Provided entries Block Start

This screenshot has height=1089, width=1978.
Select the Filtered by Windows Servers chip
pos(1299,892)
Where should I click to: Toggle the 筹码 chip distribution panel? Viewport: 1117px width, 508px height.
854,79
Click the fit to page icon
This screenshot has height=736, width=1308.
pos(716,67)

Provided entries Block End
Provided entries Block Start

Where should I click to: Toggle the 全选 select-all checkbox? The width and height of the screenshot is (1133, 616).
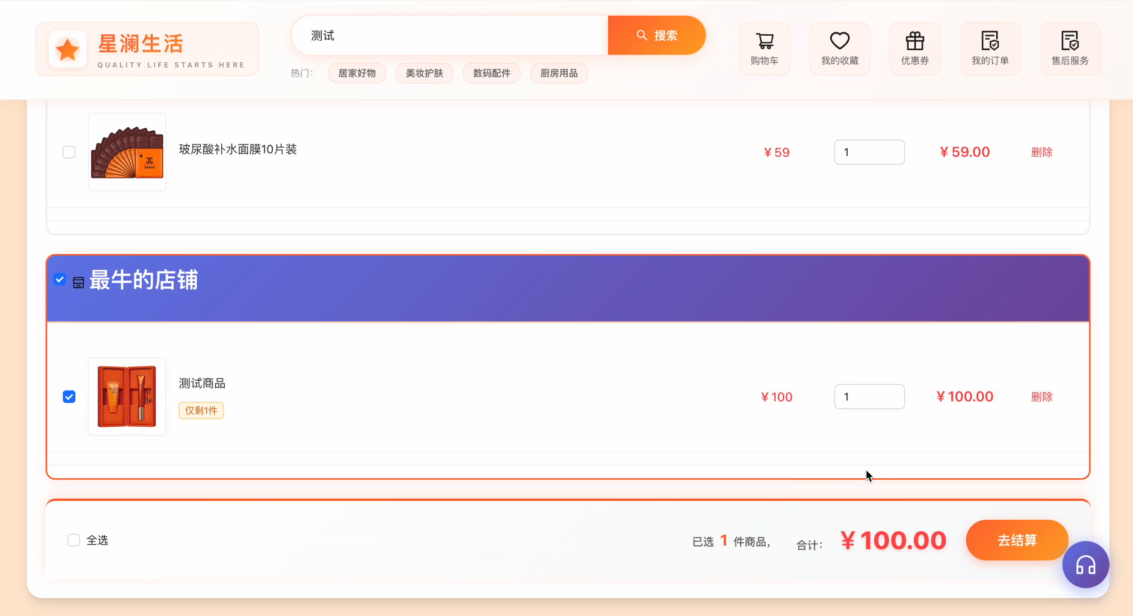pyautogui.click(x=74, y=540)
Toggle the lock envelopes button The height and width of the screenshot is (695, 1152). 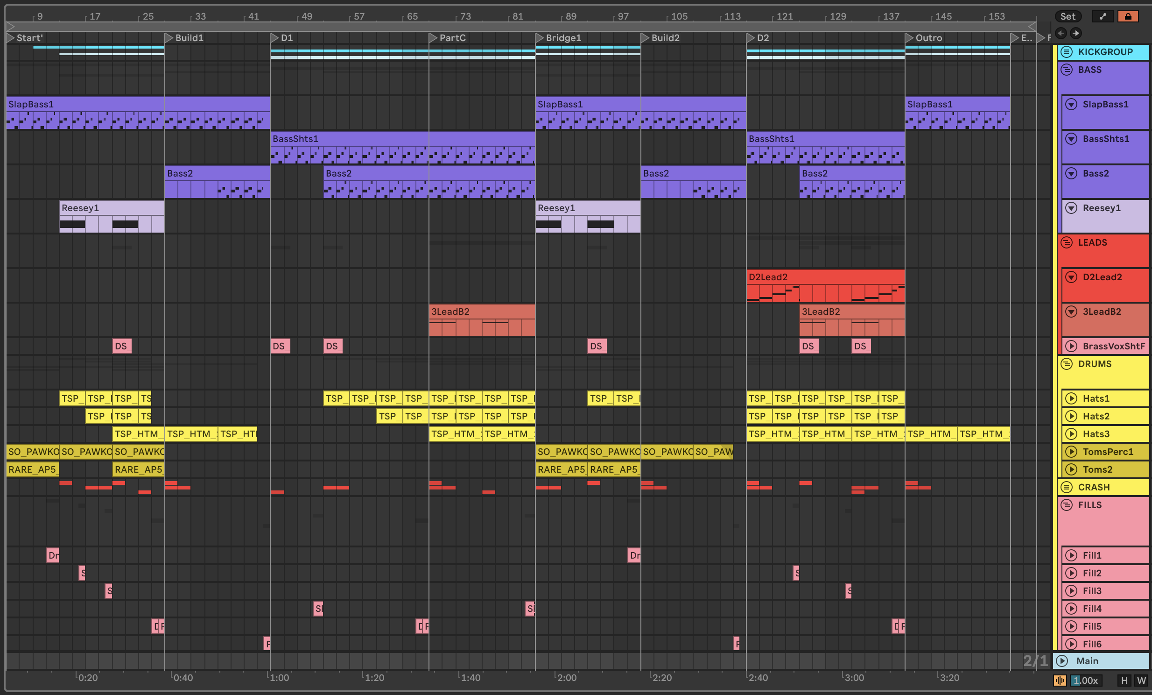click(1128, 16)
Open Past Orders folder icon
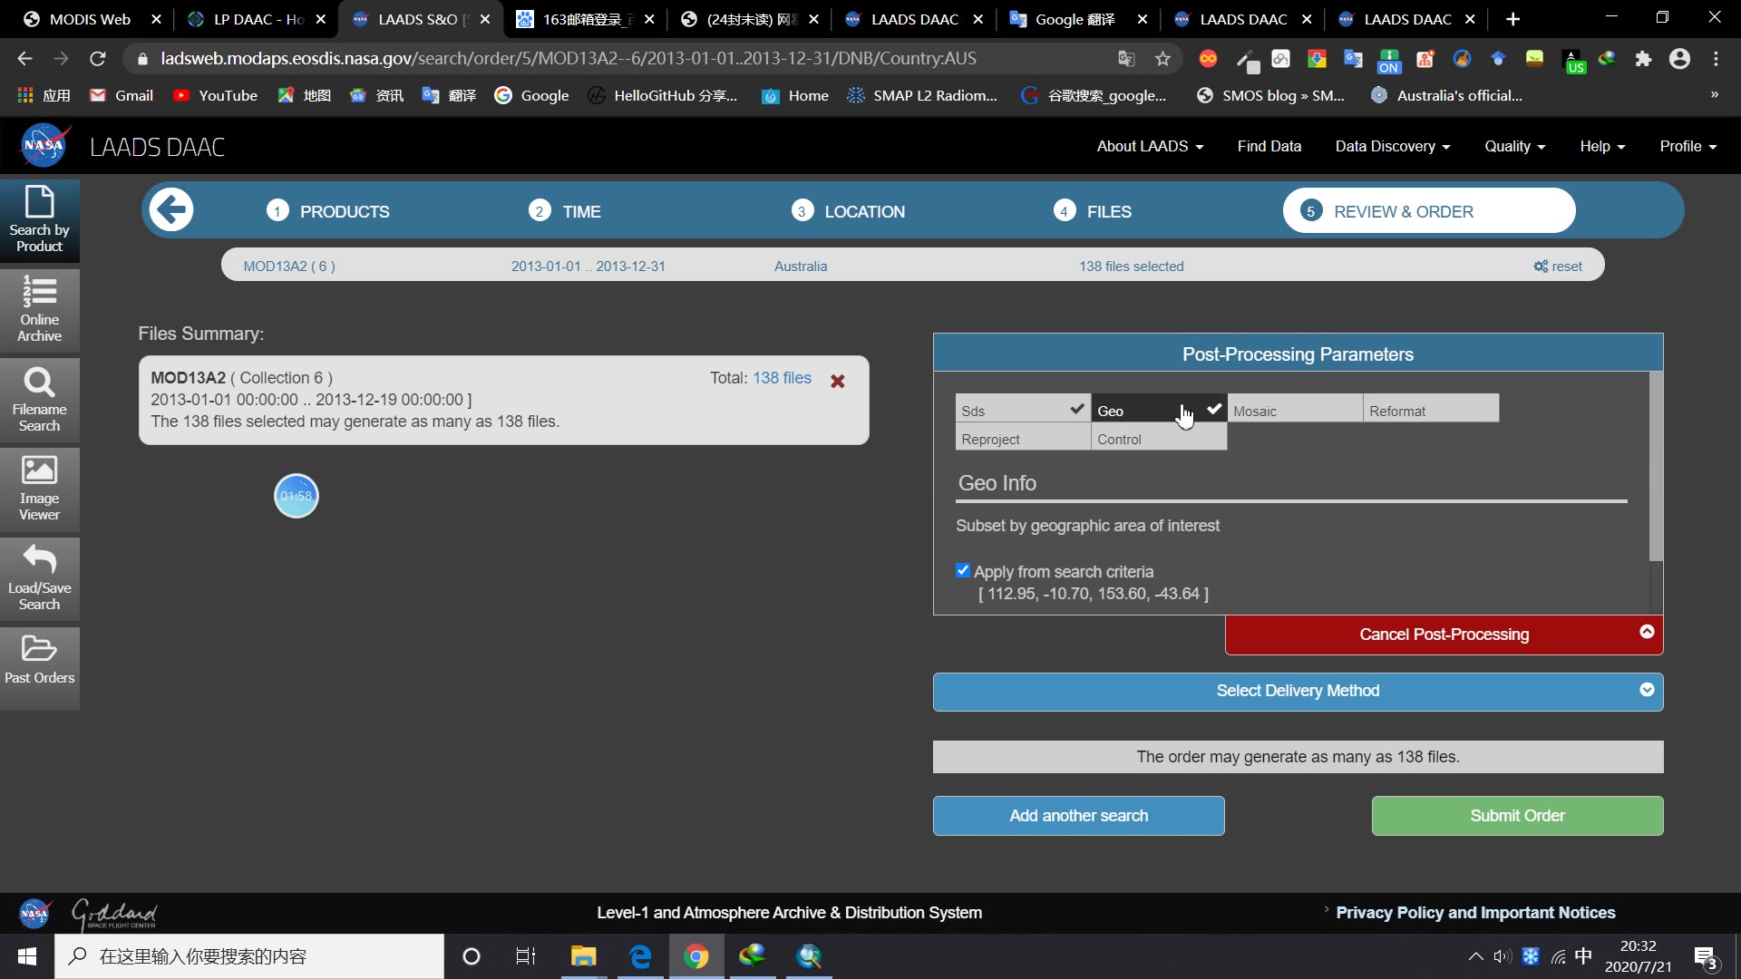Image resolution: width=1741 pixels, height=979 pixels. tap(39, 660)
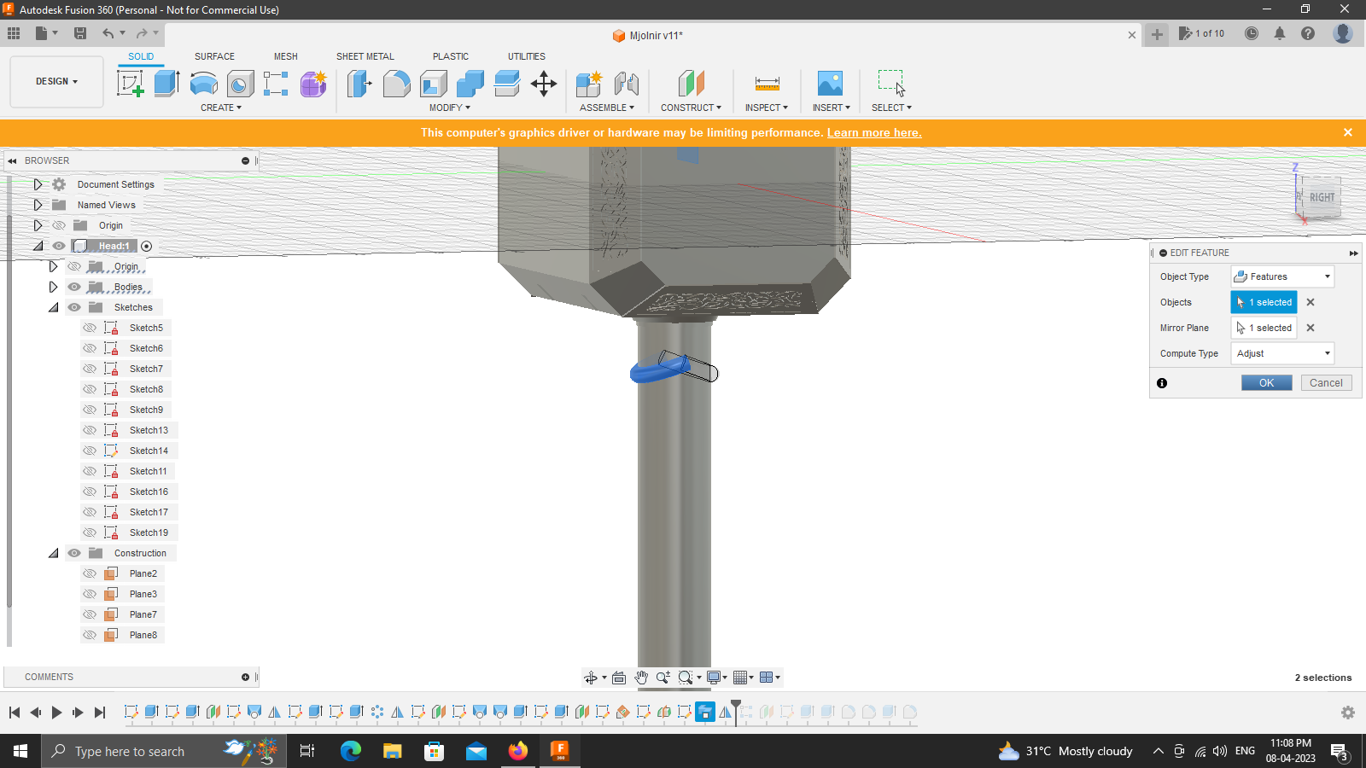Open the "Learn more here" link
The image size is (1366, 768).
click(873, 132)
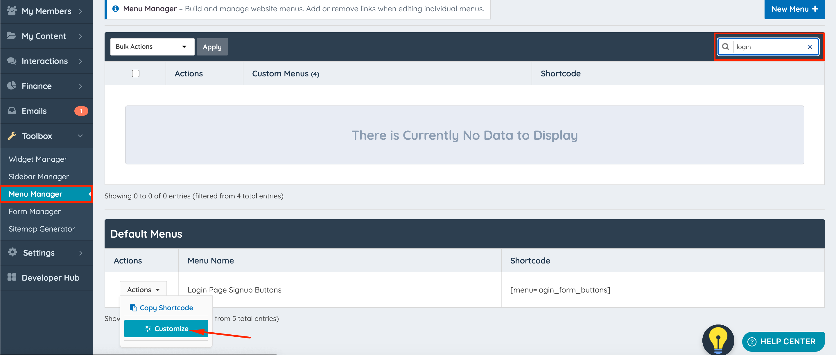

Provided entries Block End

▶ _Assignment_: Starting with the line with "This screenshot has height=1089, width=1978." above and going on through the line with "Click the fit to page icon", transcribe every line exactly, both ends included, and add nothing.

▶ _Exercise output_:
This screenshot has height=1089, width=1978.
Select the Filtered by Windows Servers chip
pos(1299,892)
Where should I click to: Toggle the 筹码 chip distribution panel? Viewport: 1117px width, 508px height.
854,79
Click the fit to page icon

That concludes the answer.